Ketua Umum Aliansi Jurnalis Independen (AJI) Indonesia, Nany Afrida, mempertanyakan logika negara yang terus memperbanyak batalyon di tengah berbagai persoalan sipil yang seharusnya diselesaikan melalui pendekatan kesejahteraan.

Sebetulnya musuh negara ini siapa? Jangan-jangan rakyatnya sendiri, sampai negara begitu takut dan merekrut terlalu banyak tentara dengan dalih mengurus pertanian dan peternakan,” ujar Nany.

Menurut dia, pembentukan batalyon baru memperlihatkan pergeseran orientasi militer ke sektor-sektor sipil yang justru menggerus ruang demokrasi. Nany menilai, kehadiran tentara di wilayah-wilayah agraria berpotensi memperbesar konflik sumber daya alam dan mempersempit ruang kebebasan masyarakat.

Ia mencontohkan konflik agraria di Papua yang terus berulang dalam proyek-proyek pangan nasional sejak era Presiden Susilo Bambang Yudhoyono, Joko Widodo, hingga pemerintahan Presiden Prabowo Subianto.

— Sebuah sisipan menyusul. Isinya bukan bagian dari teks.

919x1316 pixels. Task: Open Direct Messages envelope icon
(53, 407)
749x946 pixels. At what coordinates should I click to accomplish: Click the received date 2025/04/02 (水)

“Kalau ujung-ujungnya tentara turun ke sawah dan masuk ke tanah adat masyarakat, lalu petani kita ke mana? Negara ini negara agraris, seharusnya yang diperkuat adalah petaninya, bukan militernya,” kata dia.

Nany juga menyinggung menurunnya jumlah petani muda di Indonesia. Menurut dia, persoalan regenerasi petani tidak bisa dijawab dengan menghadirkan aparat militer di sektor pangan.

baca juga

Lebih jauh, AJI menilai keberadaan BTP berpotensi memperburuk situasi kebebasan pers di Indonesia. Nany mengatakan, berdasarkan catatan AJI, aparat keamanan masih menjadi pelaku dominan kekerasan terhadap jurnalis.

“Pelaku kekerasan terbanyak terhadap jurnalis masih polisi, lalu disusul tentara. Tentara kerap dianggap sebagai musuh kebebasan pers, terutama terhadap jurnalisme investigasi dan advokatif,” ujar Nany.

Menurut dia, cara pandang militer yang berlindung di balik dalih rahasia negara sering kali bertabrakan dengan prinsip keterbukaan informasi yang dijalankan jurnalis.

Ia mengingatkan, keberadaan batalyon di kawasan terpencil dan wilayah konflik sumber daya alam dapat memunculkan swasensor di tengah masyarakat maupun media.

“Wartawan jadi tidak berani menulis, rakyat tidak berani bicara. Liputan investigasi terhadap konflik agraria dan eksploitasi sumber daya alam juga akan semakin sulit dilakukan,” katanya.

Selain ancaman fisik, Nany menilai jurnalis juga berpotensi mengalami kriminalisasi dan serangan digital ketika mengungkap fakta-fakta di lapangan yang berkaitan dengan proyek negara maupun aktivitas aparat.

Sementara itu, Bidang Advokasi Badan Pengurus Nasional Perhimpunan Bantuan Hukum Indonesia (BPN PBHI), Akbar Roohul Amin, menilai pembentukan BTP merupakan bagian dari normalisasi kehadiran TNI di ruang sipil.

Menurut dia, TNI semestinya ditempatkan sebagai alat pertahanan negara, bukan alat kekuasaan.

“Kalau dulu kita mengenal dwifungsi ABRI, sekarang yang terjadi adalah multifungsi TNI. Tentara mengurus pembangunan, pangan, kriminalitas, pertanian, peternakan, dan berbagai urusan sipil lainnya,” kata Akbar.

Ia menilai perluasan peran militer di luar fungsi pertahanan berpotensi mengancam kedaulatan sipil dan memperbesar praktik impunitas.

“Masalahnya, mekanisme pertanggungjawaban militer terhadap warga sipil sangat minim. Ketika pengawasan lemah, maka tindakan sewenang-wenang dan impunitas akan terus terjadi,” ujar dia.

Akbar mengatakan, kehadiran Batalyon Teritorial Pembangunan menunjukkan negara mulai menormalisasi campur tangan militer dalam kehidupan sipil secara sistematis.

“Ini sudah melenceng jauh dari fungsi utama TNI sebagai alat pertahanan negara,” kata Akbar.

Untuk diketahui, kegiatan ini menghadirkan sejumlah narasumber yakni Firdaus Syam Dosen Pascasarjana Ilmu Politik Unas Jakarta, Muhammad Reza Syarifuddin Zaki Dosen Hukum Bisnis Universitas Binus, Nany Afrida Ketua Umum Aliansi Jurnalis Independen, Akbar Roohul Amin Bidang Advokasi BPN PBHI, serta turut mengundang Dewi Kartika Sekretaris Jenderal Konsorsium Pembaruan Agraria (KPA).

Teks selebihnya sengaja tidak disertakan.